# Recorded information:
....

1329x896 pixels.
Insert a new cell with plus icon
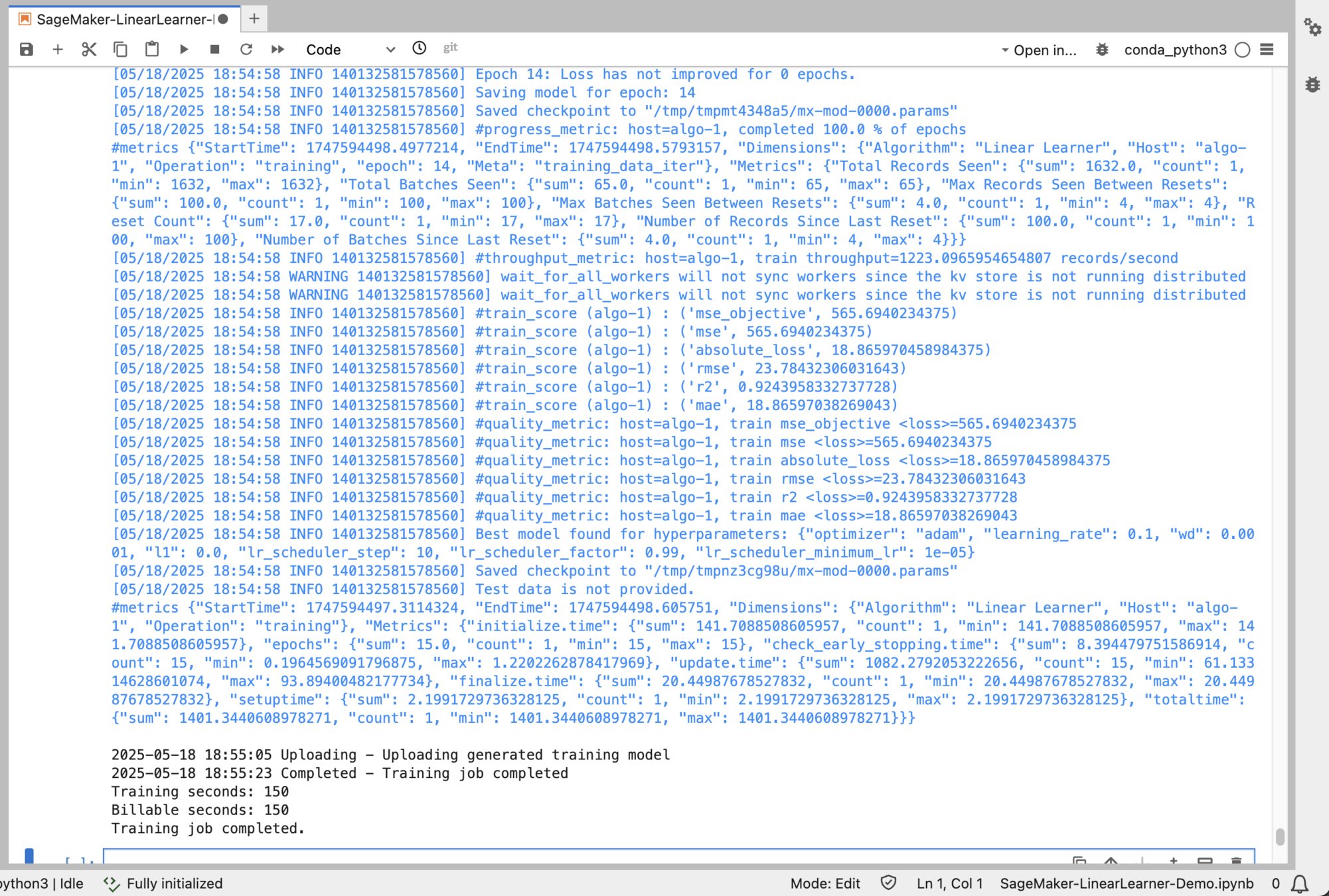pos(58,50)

....

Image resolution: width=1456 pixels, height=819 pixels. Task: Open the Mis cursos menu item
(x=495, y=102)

....

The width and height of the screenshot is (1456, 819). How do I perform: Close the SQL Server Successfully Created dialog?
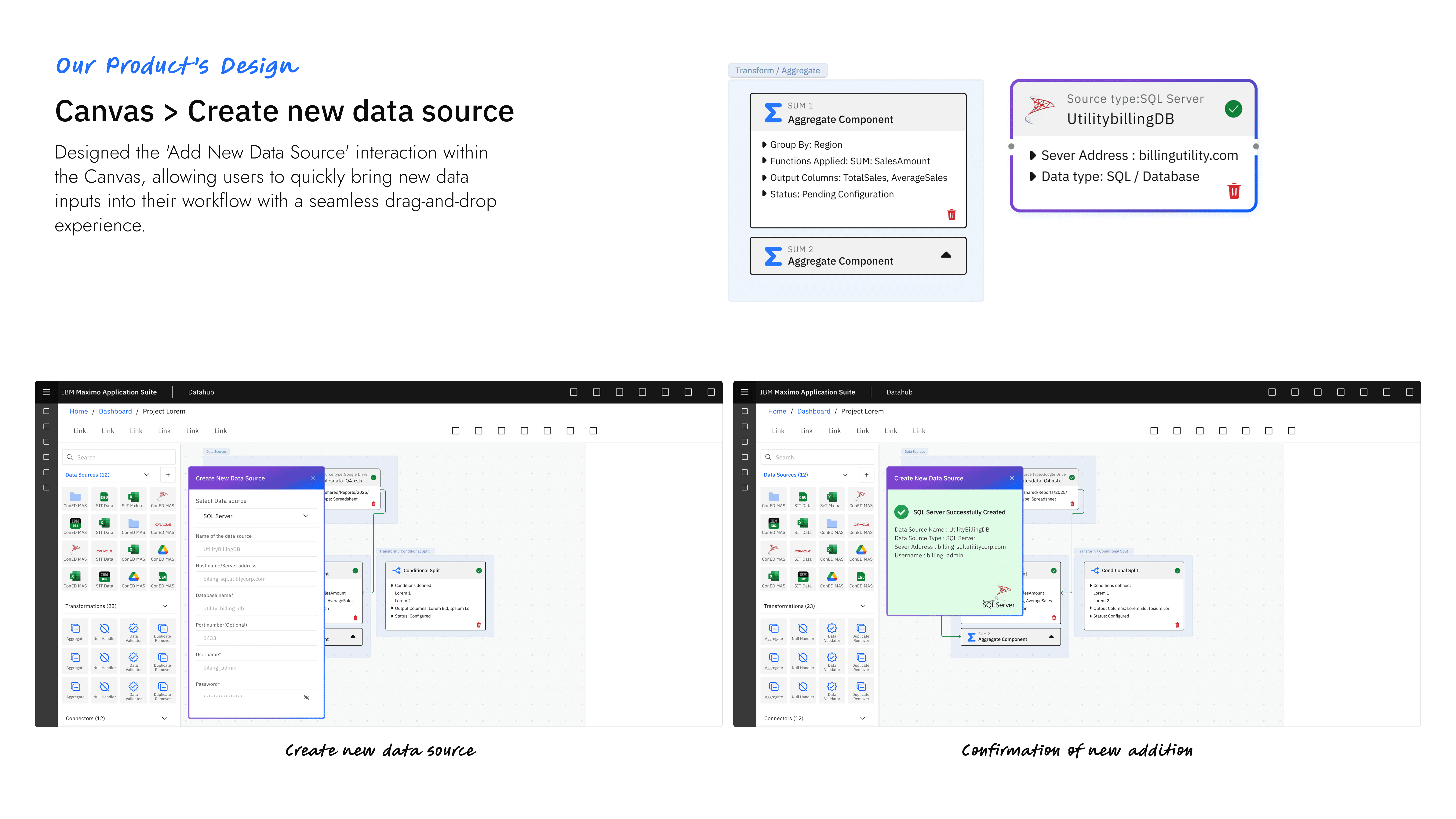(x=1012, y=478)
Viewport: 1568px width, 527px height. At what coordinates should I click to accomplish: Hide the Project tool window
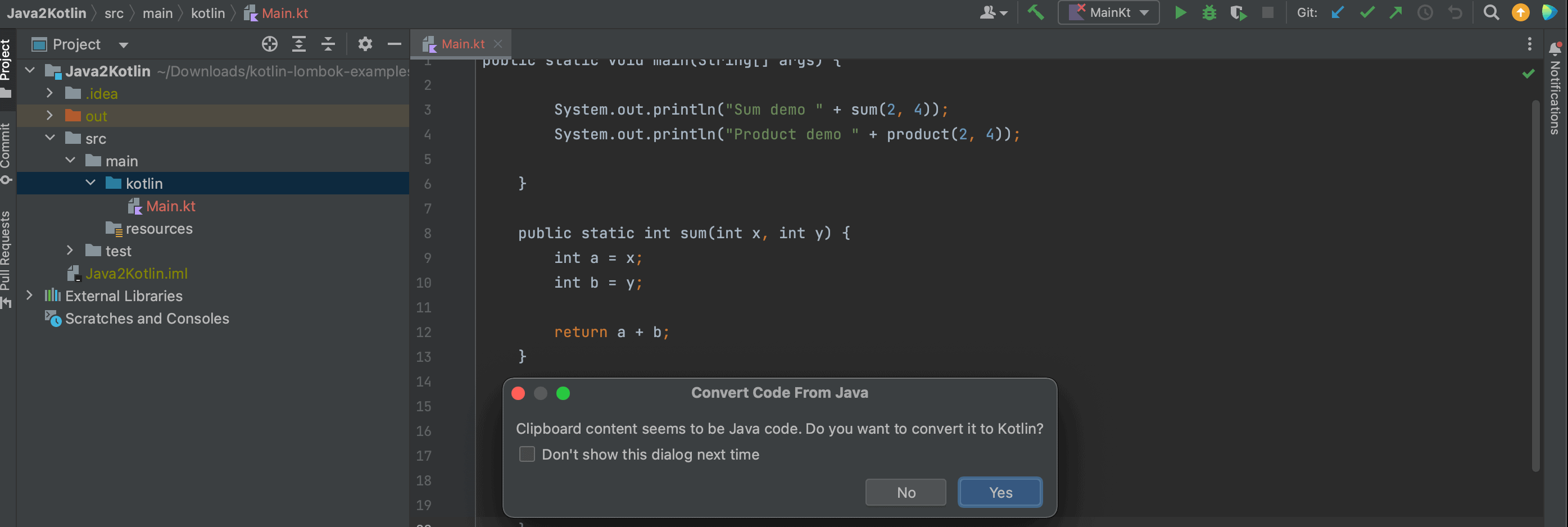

....

# Brief:
Each line above that falls between the line with "The width and" and the line with "Viewport: 1568px width, 527px" should be printed exactly, together with those two lines, but the pictures should not.

# Finished task:
The width and height of the screenshot is (1456, 819). How do I perform: Close the SQL Server Successfully Created dialog?
(x=1012, y=478)
Viewport: 1568px width, 527px height. At what coordinates should I click to accomplish: Hide the Project tool window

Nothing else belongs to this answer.